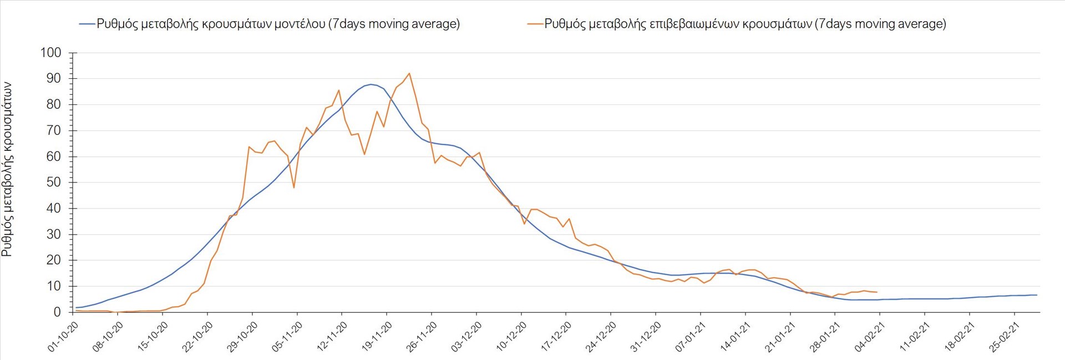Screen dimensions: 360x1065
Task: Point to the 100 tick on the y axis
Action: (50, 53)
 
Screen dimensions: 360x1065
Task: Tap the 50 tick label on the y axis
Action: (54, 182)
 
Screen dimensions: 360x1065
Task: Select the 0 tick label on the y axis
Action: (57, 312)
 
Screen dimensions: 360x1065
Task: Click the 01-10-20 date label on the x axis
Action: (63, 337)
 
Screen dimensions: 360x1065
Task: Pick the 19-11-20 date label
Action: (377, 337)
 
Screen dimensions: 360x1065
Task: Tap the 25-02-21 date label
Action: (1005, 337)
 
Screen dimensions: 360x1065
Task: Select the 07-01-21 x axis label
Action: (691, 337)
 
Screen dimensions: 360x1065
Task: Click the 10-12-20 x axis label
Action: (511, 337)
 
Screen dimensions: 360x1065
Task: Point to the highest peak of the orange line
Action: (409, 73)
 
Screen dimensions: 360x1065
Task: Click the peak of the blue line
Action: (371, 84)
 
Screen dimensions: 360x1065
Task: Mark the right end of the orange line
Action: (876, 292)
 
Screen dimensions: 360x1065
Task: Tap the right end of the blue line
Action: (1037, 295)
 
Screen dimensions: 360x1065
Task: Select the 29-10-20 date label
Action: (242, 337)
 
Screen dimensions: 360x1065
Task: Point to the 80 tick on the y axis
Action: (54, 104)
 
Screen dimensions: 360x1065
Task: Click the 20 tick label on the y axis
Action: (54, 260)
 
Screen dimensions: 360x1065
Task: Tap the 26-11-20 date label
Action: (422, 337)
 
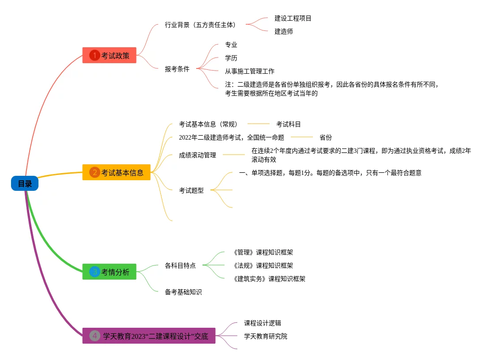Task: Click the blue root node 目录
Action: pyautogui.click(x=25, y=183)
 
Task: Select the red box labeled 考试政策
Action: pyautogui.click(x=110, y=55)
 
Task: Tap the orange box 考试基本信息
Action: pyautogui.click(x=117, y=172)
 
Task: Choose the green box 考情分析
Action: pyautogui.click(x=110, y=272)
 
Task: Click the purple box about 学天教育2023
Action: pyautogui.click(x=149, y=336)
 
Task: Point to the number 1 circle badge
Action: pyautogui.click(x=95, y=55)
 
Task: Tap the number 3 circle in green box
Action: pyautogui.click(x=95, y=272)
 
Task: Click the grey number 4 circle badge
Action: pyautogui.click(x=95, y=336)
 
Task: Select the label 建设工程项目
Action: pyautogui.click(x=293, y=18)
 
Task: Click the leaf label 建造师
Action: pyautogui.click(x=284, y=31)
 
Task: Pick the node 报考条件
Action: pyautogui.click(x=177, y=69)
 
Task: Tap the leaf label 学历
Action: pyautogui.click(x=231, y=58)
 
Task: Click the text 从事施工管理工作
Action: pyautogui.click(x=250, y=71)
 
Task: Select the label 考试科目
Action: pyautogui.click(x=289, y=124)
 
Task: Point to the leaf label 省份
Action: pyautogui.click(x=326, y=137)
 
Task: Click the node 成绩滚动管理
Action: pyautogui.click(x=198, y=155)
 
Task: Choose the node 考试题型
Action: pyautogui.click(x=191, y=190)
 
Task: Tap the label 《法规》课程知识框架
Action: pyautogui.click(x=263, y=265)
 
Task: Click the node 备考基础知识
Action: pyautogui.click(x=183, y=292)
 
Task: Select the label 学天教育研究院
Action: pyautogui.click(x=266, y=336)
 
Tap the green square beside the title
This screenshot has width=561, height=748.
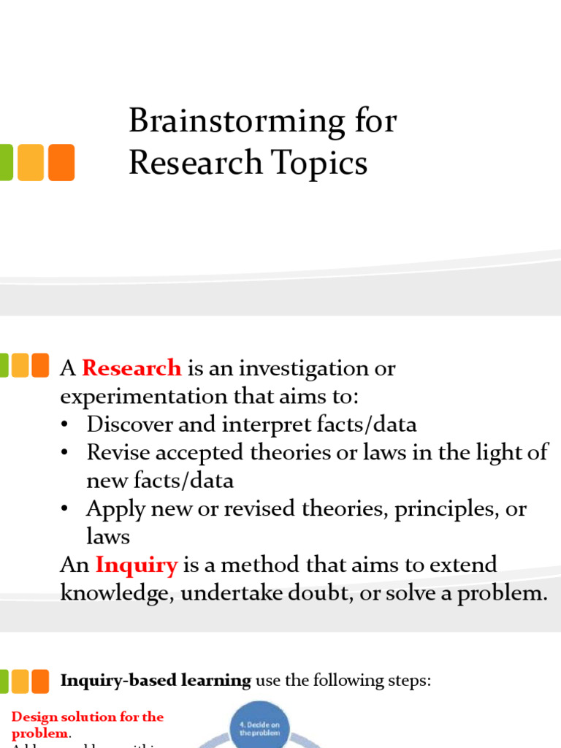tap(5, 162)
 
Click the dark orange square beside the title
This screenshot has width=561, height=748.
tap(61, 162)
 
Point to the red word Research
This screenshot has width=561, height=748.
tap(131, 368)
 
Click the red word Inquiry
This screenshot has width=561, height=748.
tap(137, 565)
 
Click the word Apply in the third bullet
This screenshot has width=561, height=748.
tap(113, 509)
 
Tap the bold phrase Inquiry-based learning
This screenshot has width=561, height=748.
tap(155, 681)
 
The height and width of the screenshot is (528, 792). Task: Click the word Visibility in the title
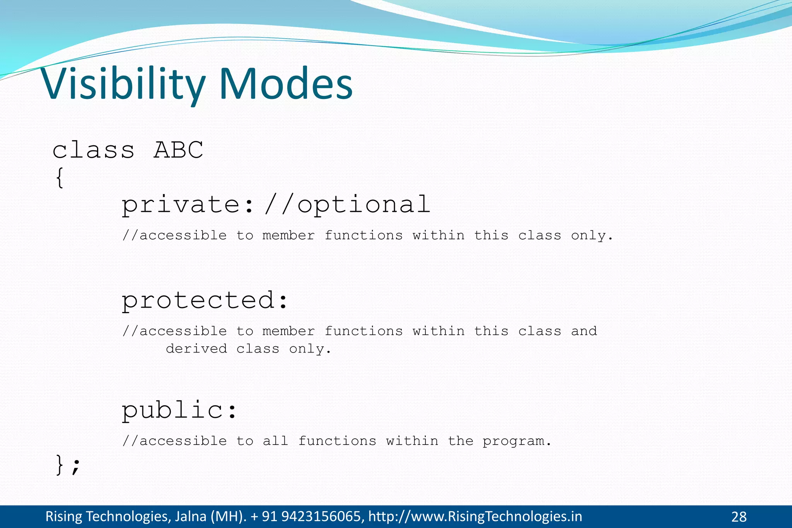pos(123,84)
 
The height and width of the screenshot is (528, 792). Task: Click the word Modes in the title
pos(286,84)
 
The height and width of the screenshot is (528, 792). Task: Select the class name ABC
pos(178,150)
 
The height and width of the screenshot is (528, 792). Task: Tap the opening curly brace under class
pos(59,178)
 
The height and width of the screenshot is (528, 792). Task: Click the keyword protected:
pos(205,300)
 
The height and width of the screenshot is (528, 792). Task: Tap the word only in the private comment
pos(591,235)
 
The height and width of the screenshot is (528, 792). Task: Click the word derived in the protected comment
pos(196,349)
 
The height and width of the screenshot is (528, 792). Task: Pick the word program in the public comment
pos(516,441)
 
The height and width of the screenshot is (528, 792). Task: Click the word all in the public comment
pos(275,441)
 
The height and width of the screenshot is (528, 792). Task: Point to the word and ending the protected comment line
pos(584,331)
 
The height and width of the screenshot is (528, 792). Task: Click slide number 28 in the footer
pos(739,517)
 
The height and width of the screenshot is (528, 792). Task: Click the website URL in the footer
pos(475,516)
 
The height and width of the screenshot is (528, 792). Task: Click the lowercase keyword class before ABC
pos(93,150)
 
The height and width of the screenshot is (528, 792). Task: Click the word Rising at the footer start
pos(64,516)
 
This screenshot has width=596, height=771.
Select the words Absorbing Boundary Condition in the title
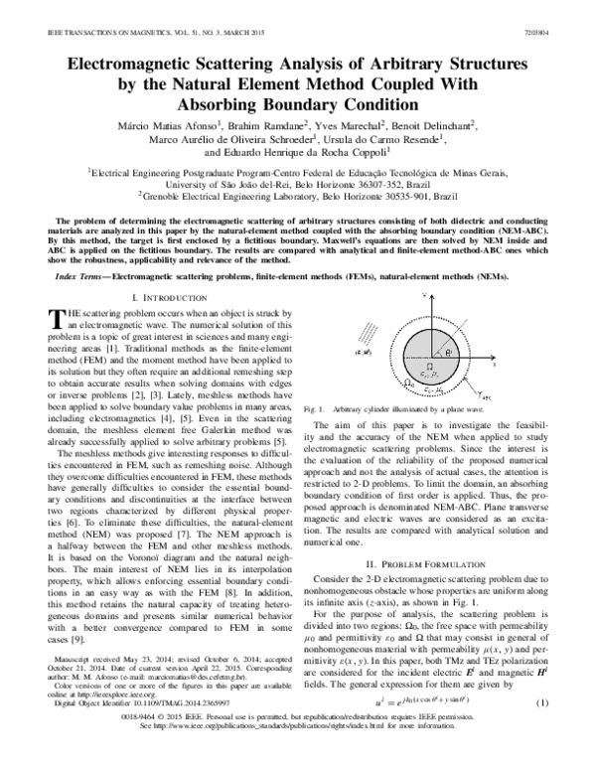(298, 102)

****************************************

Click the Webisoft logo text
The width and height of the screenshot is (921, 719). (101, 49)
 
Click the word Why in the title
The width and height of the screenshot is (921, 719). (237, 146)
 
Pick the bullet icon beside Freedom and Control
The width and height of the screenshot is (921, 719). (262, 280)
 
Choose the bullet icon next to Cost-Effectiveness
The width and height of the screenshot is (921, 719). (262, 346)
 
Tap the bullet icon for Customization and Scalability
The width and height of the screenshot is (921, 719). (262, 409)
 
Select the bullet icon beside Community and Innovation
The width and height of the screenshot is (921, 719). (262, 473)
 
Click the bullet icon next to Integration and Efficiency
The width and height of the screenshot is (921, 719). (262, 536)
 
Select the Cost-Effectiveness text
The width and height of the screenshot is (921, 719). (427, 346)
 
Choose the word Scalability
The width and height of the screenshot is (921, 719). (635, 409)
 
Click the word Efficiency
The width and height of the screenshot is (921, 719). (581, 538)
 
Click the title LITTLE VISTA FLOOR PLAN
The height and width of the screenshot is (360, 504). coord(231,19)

****************************************

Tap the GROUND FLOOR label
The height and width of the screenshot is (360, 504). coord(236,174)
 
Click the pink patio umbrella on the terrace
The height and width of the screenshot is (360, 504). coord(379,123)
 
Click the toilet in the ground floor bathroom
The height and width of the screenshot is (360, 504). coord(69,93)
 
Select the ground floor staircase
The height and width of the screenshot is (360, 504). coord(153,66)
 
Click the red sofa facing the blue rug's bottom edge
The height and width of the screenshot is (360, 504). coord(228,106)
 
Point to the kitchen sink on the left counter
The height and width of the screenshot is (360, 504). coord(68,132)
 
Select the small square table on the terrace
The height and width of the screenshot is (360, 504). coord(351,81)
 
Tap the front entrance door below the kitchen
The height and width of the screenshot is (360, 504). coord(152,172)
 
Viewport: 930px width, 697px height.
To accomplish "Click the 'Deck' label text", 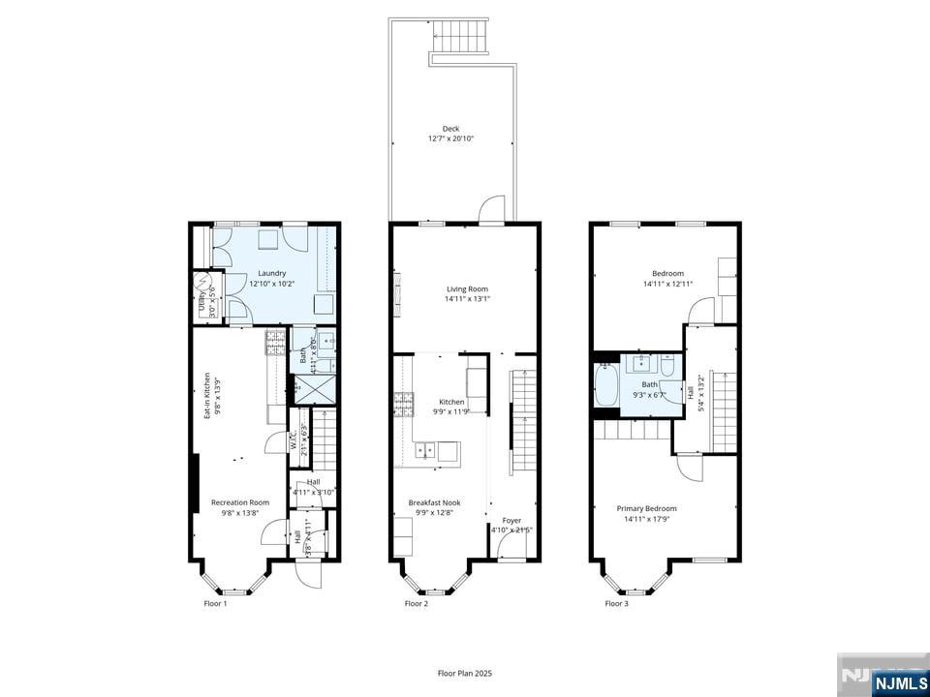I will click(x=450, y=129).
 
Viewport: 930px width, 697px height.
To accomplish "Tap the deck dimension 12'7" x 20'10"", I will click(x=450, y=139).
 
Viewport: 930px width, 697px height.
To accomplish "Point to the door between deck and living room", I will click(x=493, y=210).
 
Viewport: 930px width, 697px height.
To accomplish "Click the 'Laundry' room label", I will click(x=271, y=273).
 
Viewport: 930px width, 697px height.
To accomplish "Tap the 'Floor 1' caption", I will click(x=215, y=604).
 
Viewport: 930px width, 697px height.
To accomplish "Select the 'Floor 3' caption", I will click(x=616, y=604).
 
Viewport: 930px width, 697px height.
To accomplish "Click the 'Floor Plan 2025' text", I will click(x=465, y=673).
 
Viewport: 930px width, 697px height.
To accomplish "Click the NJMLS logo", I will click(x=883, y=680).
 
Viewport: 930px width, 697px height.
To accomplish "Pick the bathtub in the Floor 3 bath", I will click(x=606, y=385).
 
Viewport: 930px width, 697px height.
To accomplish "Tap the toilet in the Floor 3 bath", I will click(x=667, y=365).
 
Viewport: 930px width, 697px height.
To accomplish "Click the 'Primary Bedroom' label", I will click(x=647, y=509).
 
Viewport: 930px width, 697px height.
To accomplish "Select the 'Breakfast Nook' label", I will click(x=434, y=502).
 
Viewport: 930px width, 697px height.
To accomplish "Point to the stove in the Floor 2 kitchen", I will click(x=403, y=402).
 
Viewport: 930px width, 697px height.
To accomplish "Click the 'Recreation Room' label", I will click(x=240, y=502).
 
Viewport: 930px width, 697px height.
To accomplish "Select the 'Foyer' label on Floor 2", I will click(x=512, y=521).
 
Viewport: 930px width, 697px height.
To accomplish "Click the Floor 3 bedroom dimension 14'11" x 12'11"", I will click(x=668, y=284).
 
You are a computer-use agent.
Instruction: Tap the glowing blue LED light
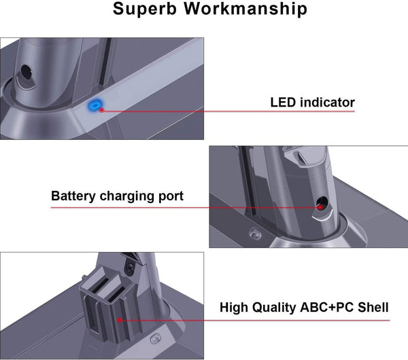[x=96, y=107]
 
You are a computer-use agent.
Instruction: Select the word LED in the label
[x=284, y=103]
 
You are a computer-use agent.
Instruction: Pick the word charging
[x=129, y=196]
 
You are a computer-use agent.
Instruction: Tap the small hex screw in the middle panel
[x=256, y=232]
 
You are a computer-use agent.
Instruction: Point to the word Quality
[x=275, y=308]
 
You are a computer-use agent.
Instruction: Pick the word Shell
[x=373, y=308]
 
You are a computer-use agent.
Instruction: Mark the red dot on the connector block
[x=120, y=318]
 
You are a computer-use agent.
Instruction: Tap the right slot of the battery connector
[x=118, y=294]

****************************************

Reproduce word for word the part of the lines above that opens with the line containing "Click the dark orange square beside the title" and closes with the line containing "pos(59,178)". Leave the pictures out of your copy.

Click the dark orange square beside the title
This screenshot has width=561, height=748.
tap(61, 162)
 
Point to the red word Research
This screenshot has width=561, height=748.
tap(131, 368)
 
Click the red word Inquiry
This screenshot has width=561, height=748.
tap(137, 565)
 
Click the word Apply in the third bullet
This screenshot has width=561, height=748.
tap(113, 509)
 
Tap the bold phrase Inquiry-based learning
This screenshot has width=561, height=748.
tap(155, 681)
 
The height and width of the screenshot is (528, 792). Task: Click the word Visibility in the title
pos(123,84)
 
The height and width of the screenshot is (528, 792). Task: Click the word Modes in the title
pos(286,84)
 
The height and width of the screenshot is (528, 792). Task: Select the class name ABC
pos(178,150)
 
The height and width of the screenshot is (528, 792). Task: Tap the opening curly brace under class
pos(59,178)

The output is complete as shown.